* [Text provided]:
==========

This is a love story, to be sure.
Not one of those silly, summer chick-lit novellas that is to be read at the beach. No, this is about the love of deer hunting and about a couple guys with bows and a video camera.
The fact is I am just your average “obsessed with whitetails” hunter that eats, sleeps and dreams deer hunting.
So when Rod Owen of Blue Springs and a Drury Outdoors Team Member offered me a chance a year ago to be his videographer – even hunt with him – well, of course, I was on board. We were to hunt my lease in Kansas, and his lease in Adams County, Ill., in the fall of 2007.
To say I was excited was an understatement and both my wife and son could feel my buzz. You have to understand that while most kids grow up wanting to be pro athletes, my heroes have always been deer hunters – and Rod and Drury Outdoors are certainly two of the marquee names.
Time passed quickly after Rod’s invitation, and before I knew it, our scheduled hunts for the end of October and early November were upon us. Rod and I had planned to meet up in Kansas on Oct. 27. I was to leave Jackson, Miss., where I was working the day before on a construction job.
I planned to stay at my home in Monticello, Ark., that night and finished gathering my gear for the two-week hunt. I was halfway home when I got a call from Rod in Blue Springs. Seems as though a problem at work was going to delay our connection.

==========

* [Set task]:
Decide whether each statement agrees with the deer hunting story, answering yes or no and quoting the words from the story that settle it. 1. The two hunters planned to meet in Kansas on Oct. 27. 2. The writer was working in Monticello, Ark., the day before leaving for the hunt. 3. The hunt was planned to last one week. The listing has no connection to the deer hunting story.

* [Data lines]:
==========

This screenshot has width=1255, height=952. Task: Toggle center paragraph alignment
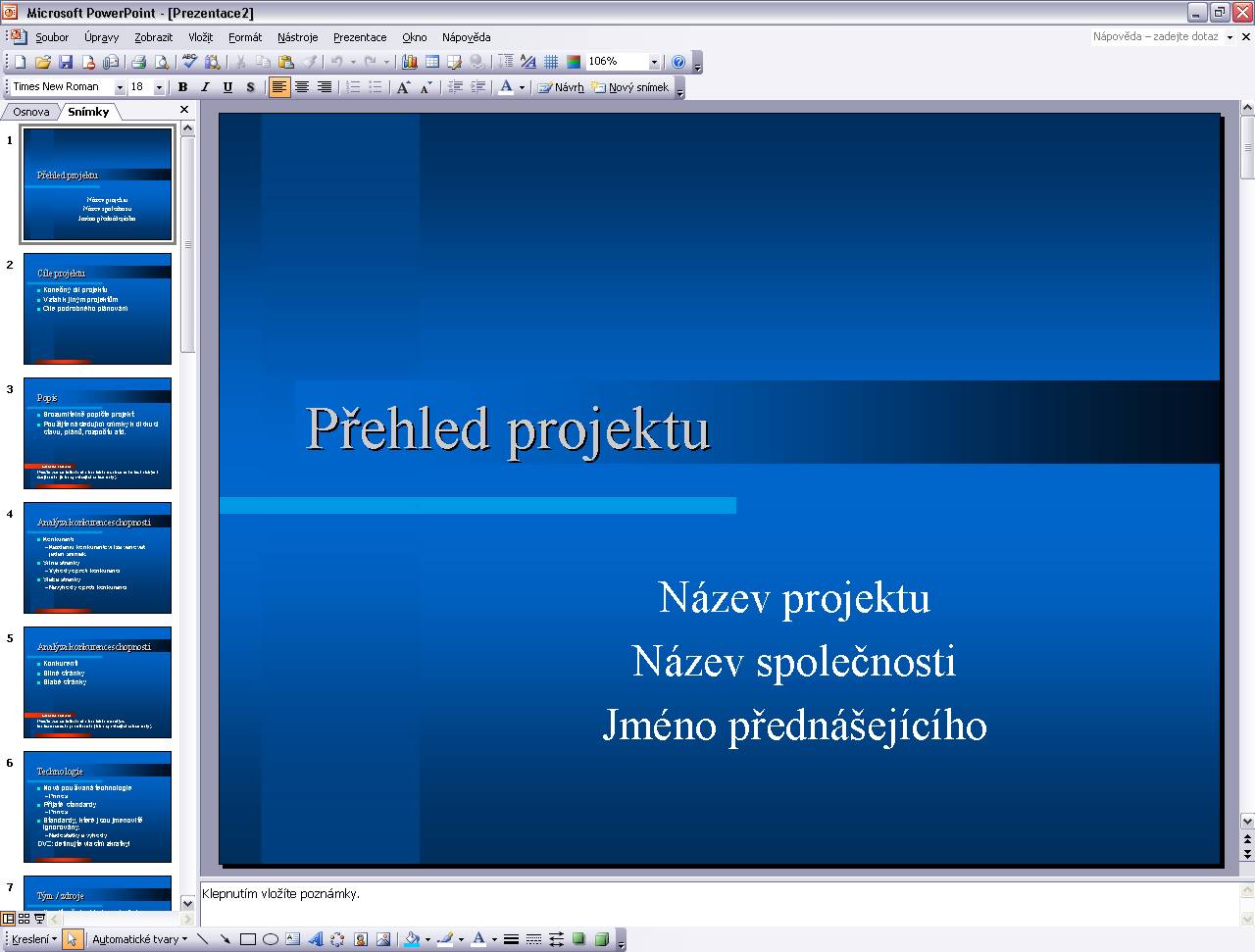tap(301, 87)

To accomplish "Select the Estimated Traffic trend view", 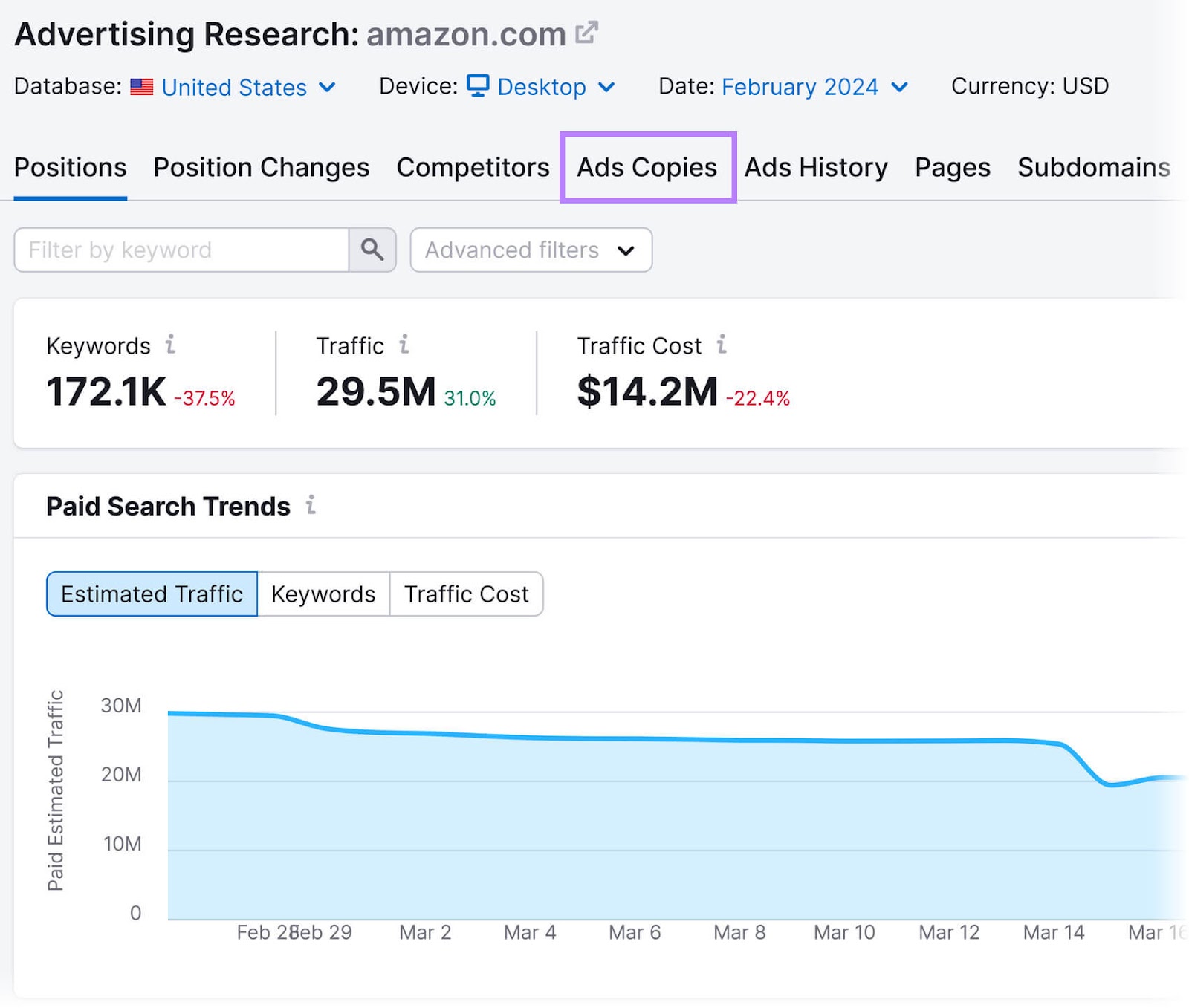I will (152, 594).
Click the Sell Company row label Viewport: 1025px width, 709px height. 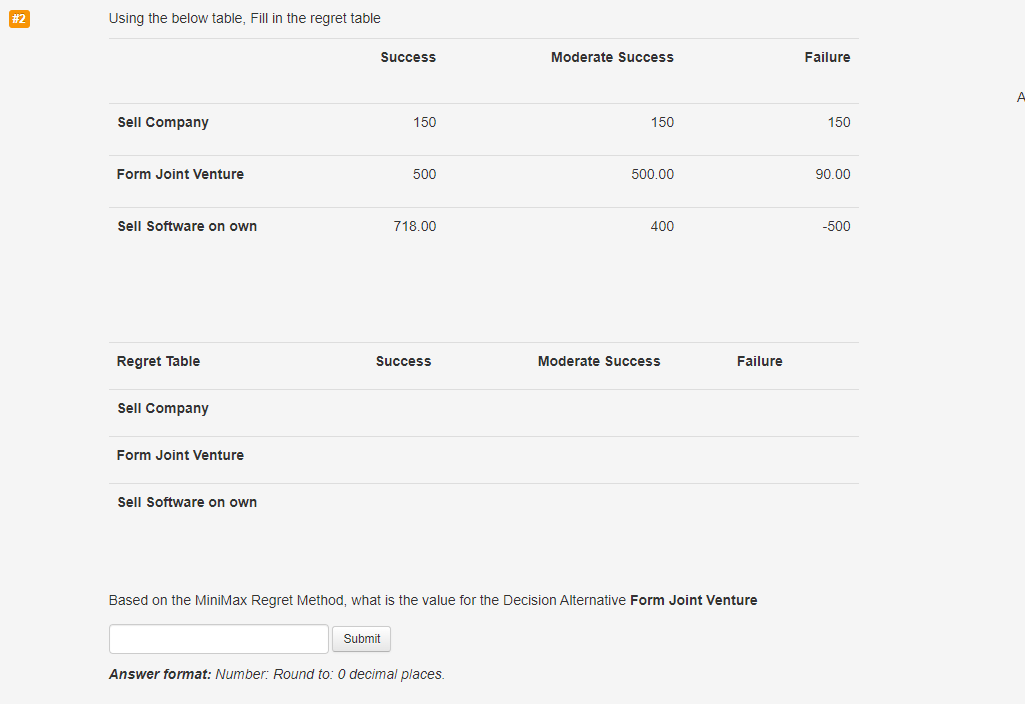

==========

* [Task solution]:
1. Yes: "Rod and I had planned to meet up in Kansas on Oct. 27."
2. No: "I was to leave Jackson, Miss., where I was working the day before on a construction job."
3. No: "the two-week hunt"